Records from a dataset
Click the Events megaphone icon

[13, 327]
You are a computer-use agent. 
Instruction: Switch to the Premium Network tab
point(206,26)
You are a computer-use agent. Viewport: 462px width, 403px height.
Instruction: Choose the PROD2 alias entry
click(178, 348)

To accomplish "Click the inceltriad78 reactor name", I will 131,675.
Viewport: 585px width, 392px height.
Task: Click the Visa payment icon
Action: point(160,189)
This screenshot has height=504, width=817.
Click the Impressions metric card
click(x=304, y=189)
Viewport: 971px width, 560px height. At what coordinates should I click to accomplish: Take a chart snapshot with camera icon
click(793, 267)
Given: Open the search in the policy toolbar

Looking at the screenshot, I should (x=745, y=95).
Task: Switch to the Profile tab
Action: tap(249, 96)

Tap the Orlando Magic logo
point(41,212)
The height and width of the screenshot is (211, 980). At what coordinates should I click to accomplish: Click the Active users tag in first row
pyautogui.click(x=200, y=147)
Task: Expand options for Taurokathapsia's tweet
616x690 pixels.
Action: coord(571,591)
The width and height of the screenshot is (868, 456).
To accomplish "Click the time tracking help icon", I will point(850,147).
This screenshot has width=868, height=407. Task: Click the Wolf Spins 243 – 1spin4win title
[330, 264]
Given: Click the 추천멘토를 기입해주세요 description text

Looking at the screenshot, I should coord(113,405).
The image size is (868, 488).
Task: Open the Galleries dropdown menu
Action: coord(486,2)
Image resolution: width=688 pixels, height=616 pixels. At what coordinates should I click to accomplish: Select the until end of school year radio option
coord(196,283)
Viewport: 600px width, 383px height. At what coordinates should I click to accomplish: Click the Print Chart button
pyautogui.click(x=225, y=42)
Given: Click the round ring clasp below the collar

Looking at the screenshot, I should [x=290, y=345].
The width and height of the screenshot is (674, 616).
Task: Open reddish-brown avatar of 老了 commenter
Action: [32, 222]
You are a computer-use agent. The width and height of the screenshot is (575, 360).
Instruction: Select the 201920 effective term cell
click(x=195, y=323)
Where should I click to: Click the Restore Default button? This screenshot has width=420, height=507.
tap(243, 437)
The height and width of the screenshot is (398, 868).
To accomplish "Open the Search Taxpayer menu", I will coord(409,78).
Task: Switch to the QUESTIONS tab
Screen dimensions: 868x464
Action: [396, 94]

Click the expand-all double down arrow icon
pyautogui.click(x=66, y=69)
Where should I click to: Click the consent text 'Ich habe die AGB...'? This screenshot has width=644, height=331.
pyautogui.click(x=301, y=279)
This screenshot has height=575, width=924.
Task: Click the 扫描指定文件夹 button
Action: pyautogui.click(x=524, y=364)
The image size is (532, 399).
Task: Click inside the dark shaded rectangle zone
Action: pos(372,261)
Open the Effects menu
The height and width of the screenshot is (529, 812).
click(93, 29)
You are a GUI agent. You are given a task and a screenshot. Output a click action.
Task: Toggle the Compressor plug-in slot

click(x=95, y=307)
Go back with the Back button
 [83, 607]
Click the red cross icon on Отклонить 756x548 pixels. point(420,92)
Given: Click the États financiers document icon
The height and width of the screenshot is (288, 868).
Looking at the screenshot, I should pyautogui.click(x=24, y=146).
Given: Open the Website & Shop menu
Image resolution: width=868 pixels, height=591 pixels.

- TASK PROMPT -
Each record shown above must be printed once more, exactly.

- ANSWER TO THE EXERCISE -
Click the Events megaphone icon

[13, 327]
You are a computer-use agent. 
Instruction: Switch to the Premium Network tab
point(206,26)
You are a computer-use agent. Viewport: 462px width, 403px height.
Instruction: Choose the PROD2 alias entry
click(178, 348)

To accomplish "Click the inceltriad78 reactor name", I will 131,675.
Viewport: 585px width, 392px height.
Task: Click the Visa payment icon
Action: point(160,189)
This screenshot has height=504, width=817.
Click the Impressions metric card
click(x=304, y=189)
Viewport: 971px width, 560px height. At what coordinates should I click to accomplish: Take a chart snapshot with camera icon
click(793, 267)
Given: Open the search in the policy toolbar

Looking at the screenshot, I should (x=745, y=95).
Task: Switch to the Profile tab
Action: tap(249, 96)

Tap the Orlando Magic logo
point(41,212)
The height and width of the screenshot is (211, 980). At what coordinates should I click to accomplish: Click the Active users tag in first row
pyautogui.click(x=200, y=147)
Task: Expand options for Taurokathapsia's tweet
616x690 pixels.
Action: coord(571,591)
The width and height of the screenshot is (868, 456).
To accomplish "Click the time tracking help icon", I will point(850,147).
This screenshot has width=868, height=407. Task: Click the Wolf Spins 243 – 1spin4win title
[330, 264]
Given: Click the 추천멘토를 기입해주세요 description text

Looking at the screenshot, I should coord(113,405).
The image size is (868, 488).
Task: Open the Galleries dropdown menu
Action: coord(486,2)
Image resolution: width=688 pixels, height=616 pixels. At what coordinates should I click to accomplish: Select the until end of school year radio option
coord(196,283)
Viewport: 600px width, 383px height. At what coordinates should I click to accomplish: Click the Print Chart button
pyautogui.click(x=225, y=42)
Given: Click the round ring clasp below the collar

Looking at the screenshot, I should [x=290, y=345].
The width and height of the screenshot is (674, 616).
Task: Open reddish-brown avatar of 老了 commenter
Action: [32, 222]
You are a computer-use agent. The width and height of the screenshot is (575, 360).
Instruction: Select the 201920 effective term cell
click(x=195, y=323)
Where should I click to: Click the Restore Default button? This screenshot has width=420, height=507.
tap(243, 437)
The height and width of the screenshot is (398, 868).
To accomplish "Open the Search Taxpayer menu", I will coord(409,78).
Task: Switch to the QUESTIONS tab
Screen dimensions: 868x464
Action: [396, 94]

Click the expand-all double down arrow icon
pyautogui.click(x=66, y=69)
Where should I click to: Click the consent text 'Ich habe die AGB...'? This screenshot has width=644, height=331.
pyautogui.click(x=301, y=279)
This screenshot has height=575, width=924.
Task: Click the 扫描指定文件夹 button
Action: pyautogui.click(x=524, y=364)
The image size is (532, 399).
Task: Click inside the dark shaded rectangle zone
Action: pos(372,261)
Open the Effects menu
The height and width of the screenshot is (529, 812).
click(93, 29)
You are a GUI agent. You are given a task and a screenshot. Output a click action.
Task: Toggle the Compressor plug-in slot

click(x=95, y=307)
Go back with the Back button
 [83, 607]
Click the red cross icon on Отклонить 756x548 pixels. point(420,92)
Given: Click the États financiers document icon
The height and width of the screenshot is (288, 868).
Looking at the screenshot, I should pyautogui.click(x=24, y=146).
Given: Open the Website & Shop menu
Image resolution: width=868 pixels, height=591 pixels.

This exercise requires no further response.